• **Consigne**: Prolongez la critique de film ci-dessous au-delà de sa dernière phrase.

• **Extrait cité**:
La pudeur et la retenue d'une mise en scène précise et soignée traitent efficacement le thème de la maladie ou du premier amour. Toute la douleur de Lily passe par de petits indices, et la caméra ne cherche qu'à montrer, avec douceur, son déchirement, que ce soit pour la découvrir effondrée aux toilettes lors du test d'urine, traumatisée par l'ambiance de l'hôpital ; ou sa réaction face à la photographie où elle pose à côté de son ancien amant, envoyée par un jeune couple coréen rencontré sur la plage. Cette manière de poser les choses, sans jamais recourir au commentaire, généralement porté par les silences et la force des images et des gestes, se rapproche d'un jeune cinéma asiatique de qualité, porté par des cinéastes tels que Wang Xiaoshuai, qui critiquait en filigrane la politique de l'enfant unique et les failles de la médecine et d'une conception familiale exclusive en Chine dans son très beau Une famille chinoise ; ou encore les films de Kore-eda, comme Nobody knows, déchirante observation de la destruction d'enfants livrés à eux-mêmes, ou même Still Walking, subtile variation familiale. Les plans sont volontiers longs et posés, enveloppant jusqu'au bout l'émotion, tenant à garder une certaine sincérité dans l'expression du personnage. L'interprétation excellente des acteurs contribuent aussi à cela. L'actrice Yu Nan, qui jouait par ailleurs un petit rôle, néanmoins tragique, dans Une famille chinoise de Wang Xiaoshuai.

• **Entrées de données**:
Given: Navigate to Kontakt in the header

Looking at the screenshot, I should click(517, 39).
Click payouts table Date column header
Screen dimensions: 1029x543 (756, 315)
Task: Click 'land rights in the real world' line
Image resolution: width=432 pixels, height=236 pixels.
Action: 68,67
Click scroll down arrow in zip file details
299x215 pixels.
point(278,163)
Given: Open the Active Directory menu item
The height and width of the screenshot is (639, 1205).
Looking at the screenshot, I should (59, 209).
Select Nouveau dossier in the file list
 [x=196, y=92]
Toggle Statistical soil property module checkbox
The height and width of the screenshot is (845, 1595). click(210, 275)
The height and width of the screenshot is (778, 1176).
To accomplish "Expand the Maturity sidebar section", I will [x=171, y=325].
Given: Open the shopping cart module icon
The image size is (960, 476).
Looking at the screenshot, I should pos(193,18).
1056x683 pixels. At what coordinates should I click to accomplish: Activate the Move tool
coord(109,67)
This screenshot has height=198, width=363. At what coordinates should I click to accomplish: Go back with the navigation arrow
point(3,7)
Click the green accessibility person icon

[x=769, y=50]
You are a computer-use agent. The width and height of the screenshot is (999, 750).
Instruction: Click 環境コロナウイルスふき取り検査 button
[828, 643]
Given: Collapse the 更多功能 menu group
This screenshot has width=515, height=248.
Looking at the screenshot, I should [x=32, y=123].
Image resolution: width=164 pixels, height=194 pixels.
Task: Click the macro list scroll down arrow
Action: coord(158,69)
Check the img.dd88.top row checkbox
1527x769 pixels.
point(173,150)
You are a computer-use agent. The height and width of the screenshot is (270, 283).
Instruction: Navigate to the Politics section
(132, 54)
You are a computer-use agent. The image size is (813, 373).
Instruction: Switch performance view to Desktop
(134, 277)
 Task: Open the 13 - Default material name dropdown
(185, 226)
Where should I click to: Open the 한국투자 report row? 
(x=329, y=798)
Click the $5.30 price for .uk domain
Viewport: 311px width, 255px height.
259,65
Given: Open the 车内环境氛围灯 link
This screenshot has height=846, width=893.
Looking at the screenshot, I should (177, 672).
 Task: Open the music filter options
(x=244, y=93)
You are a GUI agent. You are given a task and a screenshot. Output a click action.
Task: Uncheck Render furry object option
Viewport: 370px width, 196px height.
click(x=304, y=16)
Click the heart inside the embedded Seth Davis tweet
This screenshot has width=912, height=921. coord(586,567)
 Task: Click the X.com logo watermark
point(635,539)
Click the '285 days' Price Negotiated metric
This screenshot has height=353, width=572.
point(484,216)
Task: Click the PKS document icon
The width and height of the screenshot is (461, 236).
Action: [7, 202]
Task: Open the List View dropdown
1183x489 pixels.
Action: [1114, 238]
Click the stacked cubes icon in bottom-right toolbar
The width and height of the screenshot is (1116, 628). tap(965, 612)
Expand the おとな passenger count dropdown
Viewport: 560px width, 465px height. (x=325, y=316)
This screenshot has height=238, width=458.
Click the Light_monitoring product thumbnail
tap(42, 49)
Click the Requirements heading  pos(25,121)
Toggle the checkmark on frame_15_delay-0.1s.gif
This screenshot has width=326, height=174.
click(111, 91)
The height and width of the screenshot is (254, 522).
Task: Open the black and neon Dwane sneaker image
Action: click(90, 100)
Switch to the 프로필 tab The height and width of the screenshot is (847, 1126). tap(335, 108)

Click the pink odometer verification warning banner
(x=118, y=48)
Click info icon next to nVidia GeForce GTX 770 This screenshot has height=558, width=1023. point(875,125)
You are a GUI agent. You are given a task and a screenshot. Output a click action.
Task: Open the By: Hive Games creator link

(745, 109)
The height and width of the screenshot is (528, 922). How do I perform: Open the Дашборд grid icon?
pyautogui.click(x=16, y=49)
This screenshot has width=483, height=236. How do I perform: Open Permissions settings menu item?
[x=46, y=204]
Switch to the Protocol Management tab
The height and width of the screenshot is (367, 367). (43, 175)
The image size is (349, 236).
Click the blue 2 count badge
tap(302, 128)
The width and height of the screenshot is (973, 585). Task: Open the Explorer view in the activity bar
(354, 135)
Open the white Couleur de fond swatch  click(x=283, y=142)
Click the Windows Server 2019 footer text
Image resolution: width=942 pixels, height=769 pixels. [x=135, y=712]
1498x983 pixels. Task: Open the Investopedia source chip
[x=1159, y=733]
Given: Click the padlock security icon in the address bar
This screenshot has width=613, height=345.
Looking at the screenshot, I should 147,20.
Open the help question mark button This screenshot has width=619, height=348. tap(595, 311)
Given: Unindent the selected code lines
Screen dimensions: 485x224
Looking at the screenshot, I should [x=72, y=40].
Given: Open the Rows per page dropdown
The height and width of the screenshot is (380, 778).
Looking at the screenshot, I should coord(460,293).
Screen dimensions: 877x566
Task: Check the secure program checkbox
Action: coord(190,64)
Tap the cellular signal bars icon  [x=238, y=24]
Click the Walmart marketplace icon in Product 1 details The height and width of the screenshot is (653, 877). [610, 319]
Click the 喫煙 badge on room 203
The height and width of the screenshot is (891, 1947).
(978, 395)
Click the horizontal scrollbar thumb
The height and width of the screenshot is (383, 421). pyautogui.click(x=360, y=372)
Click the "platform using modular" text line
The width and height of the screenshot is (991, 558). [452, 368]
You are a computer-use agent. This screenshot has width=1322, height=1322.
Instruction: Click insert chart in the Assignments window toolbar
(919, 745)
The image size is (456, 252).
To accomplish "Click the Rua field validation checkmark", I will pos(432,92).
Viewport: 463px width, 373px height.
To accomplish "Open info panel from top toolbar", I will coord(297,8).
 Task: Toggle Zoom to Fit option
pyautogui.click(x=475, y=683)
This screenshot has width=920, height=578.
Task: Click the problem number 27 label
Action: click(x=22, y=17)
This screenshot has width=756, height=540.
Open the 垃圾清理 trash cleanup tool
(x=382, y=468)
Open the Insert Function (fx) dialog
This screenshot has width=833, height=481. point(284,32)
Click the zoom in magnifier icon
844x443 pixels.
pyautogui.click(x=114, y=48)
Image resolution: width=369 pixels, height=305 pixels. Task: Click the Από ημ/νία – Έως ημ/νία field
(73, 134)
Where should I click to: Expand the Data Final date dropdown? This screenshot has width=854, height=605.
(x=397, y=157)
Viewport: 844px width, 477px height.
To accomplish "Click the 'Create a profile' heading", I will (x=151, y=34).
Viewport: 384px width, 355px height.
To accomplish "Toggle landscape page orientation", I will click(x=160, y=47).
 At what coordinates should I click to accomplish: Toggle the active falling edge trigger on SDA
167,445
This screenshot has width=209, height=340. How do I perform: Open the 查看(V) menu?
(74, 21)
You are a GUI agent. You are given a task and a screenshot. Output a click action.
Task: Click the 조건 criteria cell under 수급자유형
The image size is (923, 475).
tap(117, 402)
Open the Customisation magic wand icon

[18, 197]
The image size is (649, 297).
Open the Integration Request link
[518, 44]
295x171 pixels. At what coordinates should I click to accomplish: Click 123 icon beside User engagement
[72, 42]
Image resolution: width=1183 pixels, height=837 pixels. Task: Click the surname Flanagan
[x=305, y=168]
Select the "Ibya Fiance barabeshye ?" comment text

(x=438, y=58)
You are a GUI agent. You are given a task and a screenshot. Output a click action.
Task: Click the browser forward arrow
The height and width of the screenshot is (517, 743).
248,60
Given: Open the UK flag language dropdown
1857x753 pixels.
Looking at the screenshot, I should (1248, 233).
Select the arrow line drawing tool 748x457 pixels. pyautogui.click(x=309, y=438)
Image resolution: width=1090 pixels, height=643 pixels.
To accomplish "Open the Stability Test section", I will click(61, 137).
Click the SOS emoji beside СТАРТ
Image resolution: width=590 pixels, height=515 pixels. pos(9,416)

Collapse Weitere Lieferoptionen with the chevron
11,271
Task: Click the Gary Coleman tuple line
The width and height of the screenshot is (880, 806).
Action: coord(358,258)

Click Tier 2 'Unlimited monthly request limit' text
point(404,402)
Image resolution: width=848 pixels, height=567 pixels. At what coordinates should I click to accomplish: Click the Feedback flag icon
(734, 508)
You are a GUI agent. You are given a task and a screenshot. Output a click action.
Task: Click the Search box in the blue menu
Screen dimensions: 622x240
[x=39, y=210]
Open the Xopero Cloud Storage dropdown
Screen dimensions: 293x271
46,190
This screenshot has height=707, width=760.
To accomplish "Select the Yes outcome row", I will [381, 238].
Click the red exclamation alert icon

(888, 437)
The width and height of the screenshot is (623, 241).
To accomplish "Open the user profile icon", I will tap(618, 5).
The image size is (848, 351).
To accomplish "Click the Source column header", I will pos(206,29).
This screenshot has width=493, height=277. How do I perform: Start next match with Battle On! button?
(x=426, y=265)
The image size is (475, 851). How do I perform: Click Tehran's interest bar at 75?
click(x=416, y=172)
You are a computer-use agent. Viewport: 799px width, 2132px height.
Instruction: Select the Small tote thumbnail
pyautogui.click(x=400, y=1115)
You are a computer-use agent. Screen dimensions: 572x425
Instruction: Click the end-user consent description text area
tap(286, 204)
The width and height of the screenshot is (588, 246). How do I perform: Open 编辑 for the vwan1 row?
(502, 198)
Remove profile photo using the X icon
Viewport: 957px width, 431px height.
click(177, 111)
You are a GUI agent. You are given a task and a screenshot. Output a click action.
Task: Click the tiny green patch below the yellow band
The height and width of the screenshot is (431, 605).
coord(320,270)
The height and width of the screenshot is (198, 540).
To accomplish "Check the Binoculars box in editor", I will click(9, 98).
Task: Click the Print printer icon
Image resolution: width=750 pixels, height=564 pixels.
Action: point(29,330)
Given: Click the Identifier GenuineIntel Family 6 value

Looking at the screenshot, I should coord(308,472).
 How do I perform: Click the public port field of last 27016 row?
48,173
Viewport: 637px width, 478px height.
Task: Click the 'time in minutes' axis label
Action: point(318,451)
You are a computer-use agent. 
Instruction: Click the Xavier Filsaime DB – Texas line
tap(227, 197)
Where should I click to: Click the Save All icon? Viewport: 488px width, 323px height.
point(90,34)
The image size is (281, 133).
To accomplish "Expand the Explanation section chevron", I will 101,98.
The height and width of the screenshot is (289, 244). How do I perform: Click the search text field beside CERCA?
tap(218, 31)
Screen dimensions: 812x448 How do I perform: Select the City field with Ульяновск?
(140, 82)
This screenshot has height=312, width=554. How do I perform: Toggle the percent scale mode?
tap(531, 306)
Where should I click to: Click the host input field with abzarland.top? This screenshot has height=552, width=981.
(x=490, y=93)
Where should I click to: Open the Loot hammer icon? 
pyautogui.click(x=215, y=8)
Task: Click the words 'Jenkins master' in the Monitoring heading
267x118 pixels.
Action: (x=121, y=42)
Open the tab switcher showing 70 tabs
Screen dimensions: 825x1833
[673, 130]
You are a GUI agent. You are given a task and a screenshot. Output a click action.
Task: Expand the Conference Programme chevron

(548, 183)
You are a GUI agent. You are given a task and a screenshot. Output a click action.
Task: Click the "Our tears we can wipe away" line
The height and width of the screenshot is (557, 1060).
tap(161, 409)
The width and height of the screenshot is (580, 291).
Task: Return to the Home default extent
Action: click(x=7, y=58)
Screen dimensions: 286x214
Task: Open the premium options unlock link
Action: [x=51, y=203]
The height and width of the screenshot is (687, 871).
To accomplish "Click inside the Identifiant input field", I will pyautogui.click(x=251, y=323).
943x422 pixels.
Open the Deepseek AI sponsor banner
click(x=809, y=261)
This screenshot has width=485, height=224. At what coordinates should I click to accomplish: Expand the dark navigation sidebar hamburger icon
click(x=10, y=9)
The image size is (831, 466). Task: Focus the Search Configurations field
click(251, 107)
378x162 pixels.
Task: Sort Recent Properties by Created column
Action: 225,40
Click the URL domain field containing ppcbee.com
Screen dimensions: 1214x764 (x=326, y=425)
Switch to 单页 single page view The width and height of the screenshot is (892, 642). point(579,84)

• **Espace de réponse**:
Le pathétisme est très présent tout au long du film, mais il apparaît de manière la plus pure possible. Les nombreuses passages où Lily s'effondre sont cernés avec une réelle force. La maladie n'est en rien commentée par des élans lyriques ou une surenchère dramatique. Elle surgit de manière violente et sournoise : des saignements de nez pendant la leçon du fils ou à l'usine, un malaise pendant la chorale de l'usine, la respiration saccadée sur le brancard. De même, les scènes de tentative de suicide ne répondent à aucune démonstration : quelques gestes , allumer le gaz, disposer des pilules sur un gâteau à la crème, suffisent. La maladroite mélodie jouée naïvement par le fils étant rentré trop tôt, apparaît comme effrayante par son introduction dans cet espace où allait se jouer le drame. De même, le passage du train sur les rails, bruit explosif et strident, s'assimile à la douleur. L'arrière-plan sonore ou visuel introduisent l'émotion, déclenchent et justifient les réactions du visage de Lily, celui-ci étant toujours observé. La musique, en particulier joue un rôle primordial, que ce soit pour le symbole de l'accordéon expirant comme la jeune femme sur son lit d'hôpital, ou cette fameuse chanson soviétique, « la tisseuse », qui lègue son titre au film.
La scène finale est par ailleurs magnifique, faisant de la mort si inévitable et simple un éclat coloré, une explosion de toute une émotion, de toute une vie de simple ouvrière fustigée en un destin magnifique. Car subsistera cette dernière image d'une femme éclatante, rendue belle par sa maladie, par son voyage, par ce film.